Figure out average outgoing mail rates, then set up rate limiting in exim to enforce them.
Description
Details
Status | Subtype | Assigned | Task | ||
---|---|---|---|---|---|
Restricted Task | |||||
Open | None | T249237 Fix Cloud VPS and Toolforge mail servers to work with the modern internet | |||
Resolved | aborrero | T175964 Set up mail rate limiting for tools-mail |
Event Timeline
Using ratelimit.pl against the past 10 days worth of exim logs these appear to be the top 20 senders by rate. With addresses removed it's more or less the high water mark by hour and day.

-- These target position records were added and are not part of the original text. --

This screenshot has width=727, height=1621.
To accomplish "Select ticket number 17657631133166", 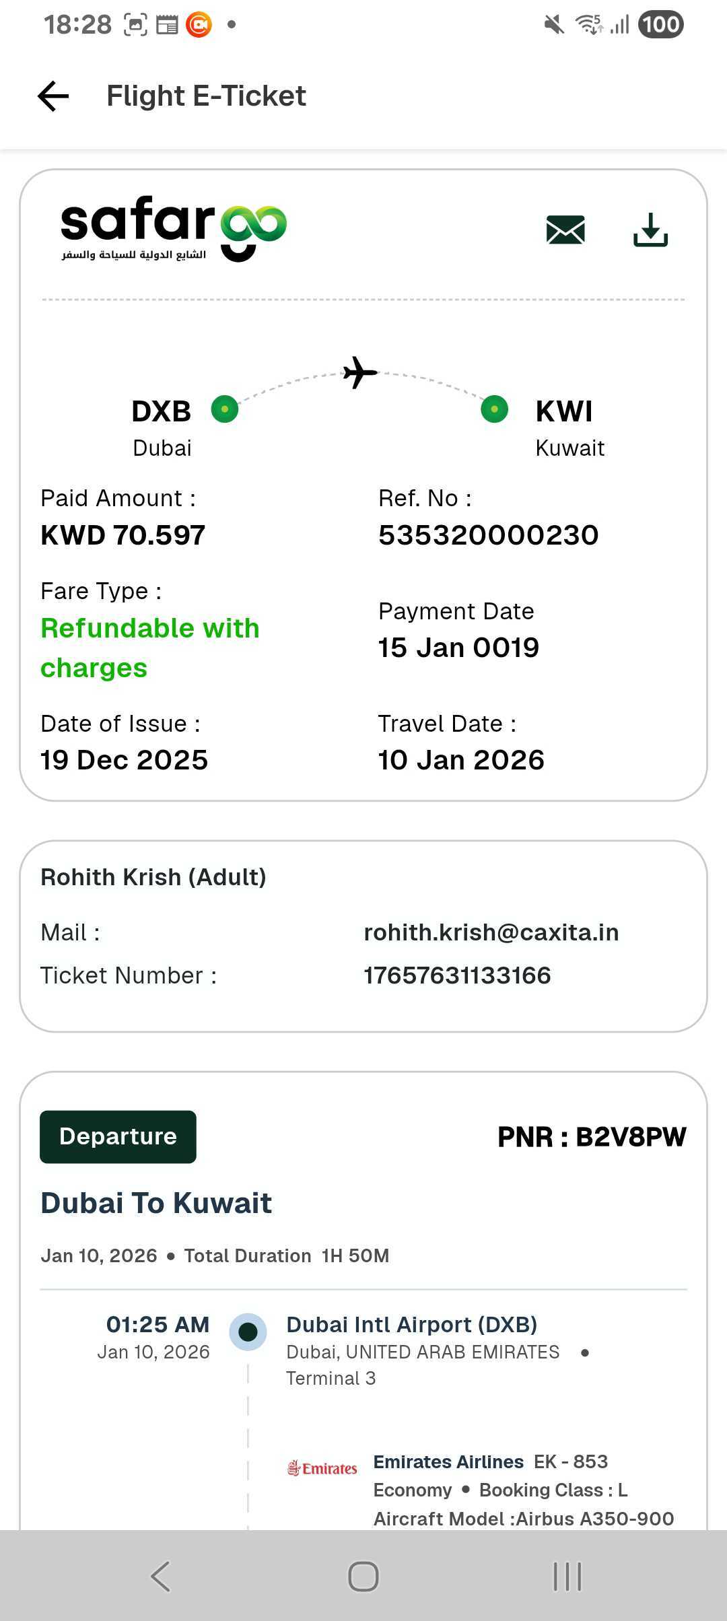I will [x=457, y=975].
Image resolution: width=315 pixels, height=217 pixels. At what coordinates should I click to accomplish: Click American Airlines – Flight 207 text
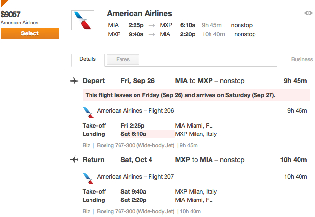[x=135, y=177]
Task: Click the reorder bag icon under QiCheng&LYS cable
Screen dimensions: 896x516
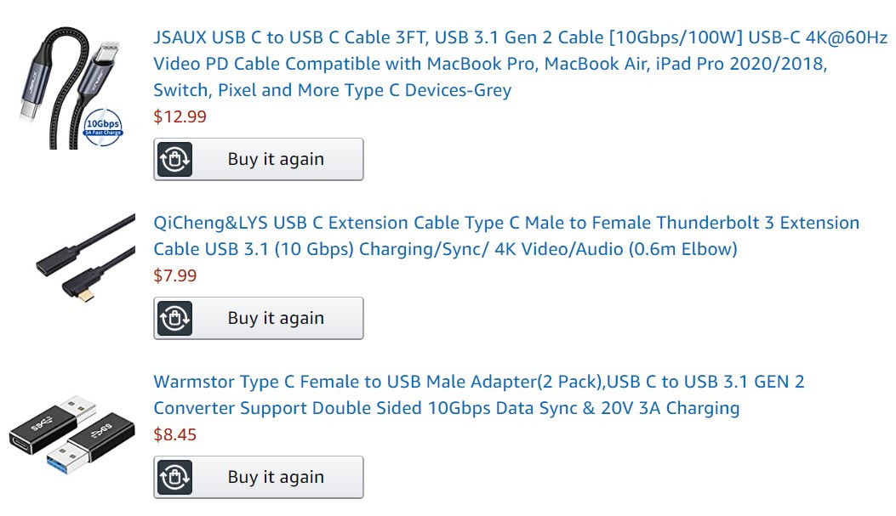Action: click(x=174, y=318)
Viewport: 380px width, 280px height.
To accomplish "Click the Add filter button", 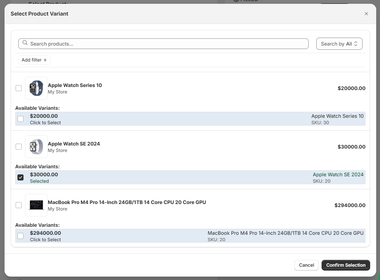I will (34, 60).
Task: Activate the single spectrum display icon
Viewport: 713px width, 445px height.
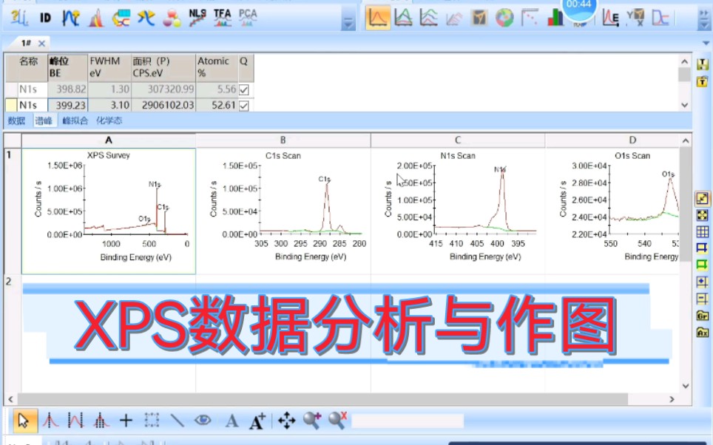Action: pyautogui.click(x=377, y=16)
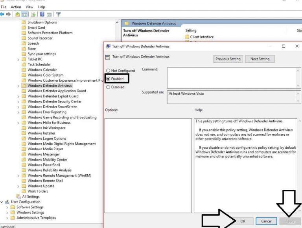Open the View menu

(29, 7)
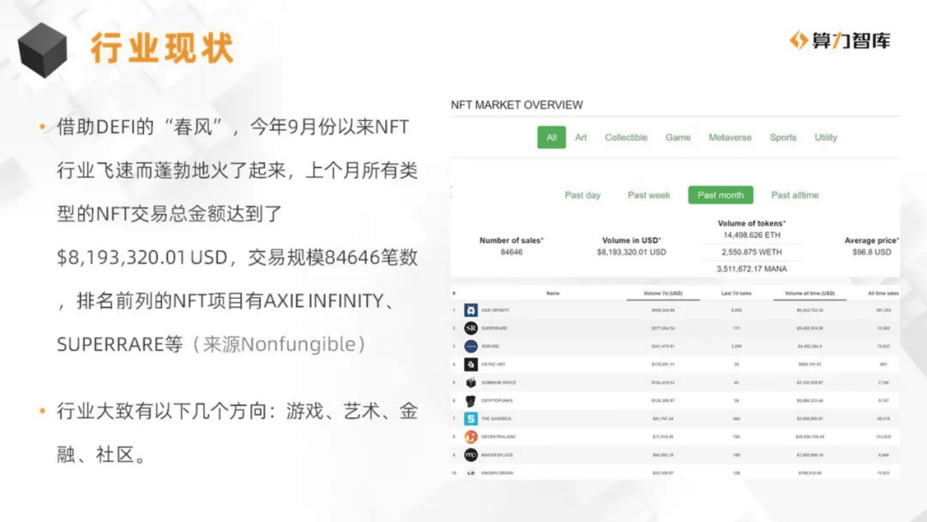Select the Art category filter
This screenshot has height=522, width=927.
pyautogui.click(x=580, y=137)
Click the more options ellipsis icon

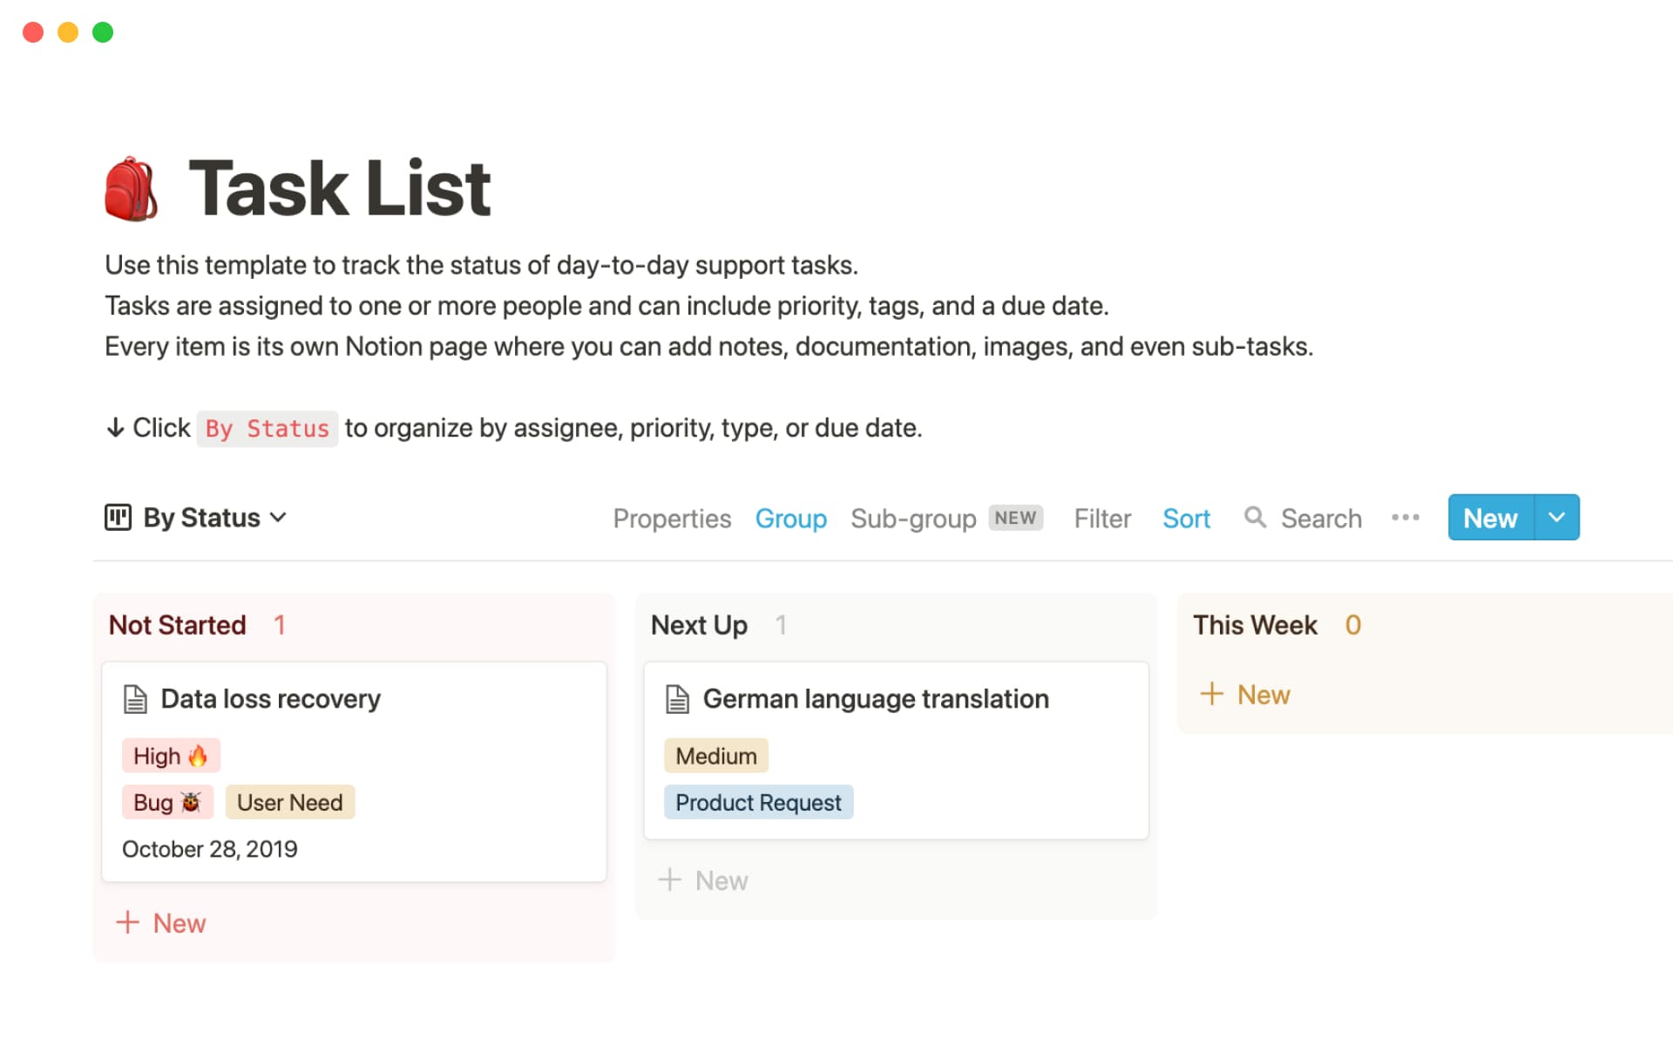point(1405,517)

cat topsenderavg_hourly 17 : redacted@wikimedia.org 19 : redacted@tools.wmflabs.org 21 : redacted@tools.wmflabs.org 22 : redacted@tools.wmflabs.org 22 : redacted@tools.wmflabs.org 23 : redacted@tools.wmflabs.org 25 : redacted@tools.wmflabs.org 26 : redacted@tools.wmflabs.org 46 : redacted@tools.wmflabs.org 48 : redacted@tools.wmflabs.org 48 : redacted@tools.wmflabs.org 57 : redacted@tools.wmflabs.org 75 : redacted@tools.wmflabs.org 147 : redacted@tools.wmflabs.org 226 : redacted@tools.wmflabs.org 232 : redacted@tools.wmflabs.org 294 : redacted@tools.wmflabs.org 45772 : <> 54646 : redacted@tools.wmflabs.org
cat topsenderavg_daily 146 : redacted@tools.wmflabs.org 147 : redacted@tools.wmflabs.org 148 : redacted@tools.wmflabs.org 148 : redacted@tools.wmflabs.org 148 : redacted@tools.wmflabs.org 148 : redacted@tools.wmflabs.org 149 : redacted@tools.wmflabs.org 186 : redacted@tools.wmflabs.org 187 : redacted@tools.wmflabs.org 188 : redacted@tools.wmflabs.org 189 : redacted@tools.wmflabs.org 189 : redacted@tools.wmflabs.org 189 : redacted@tools.wmflabs.org 190 : redacted@tools.wmflabs.org 228 : redacted@tools.wmflabs.org 244 : redacted@tools.wmflabs.org 300 : redacted@tools.wmflabs.org 61079 : <> 147773 : redacted@tools.wmflabs.org
The bottom two in each case relate to the recent spam event. Many of the empty envelopes are from bounces but interestingly some appear to have originated from tools-exec hosts as well.
How about rate limiting at 100 messages per sender address per hour for starters?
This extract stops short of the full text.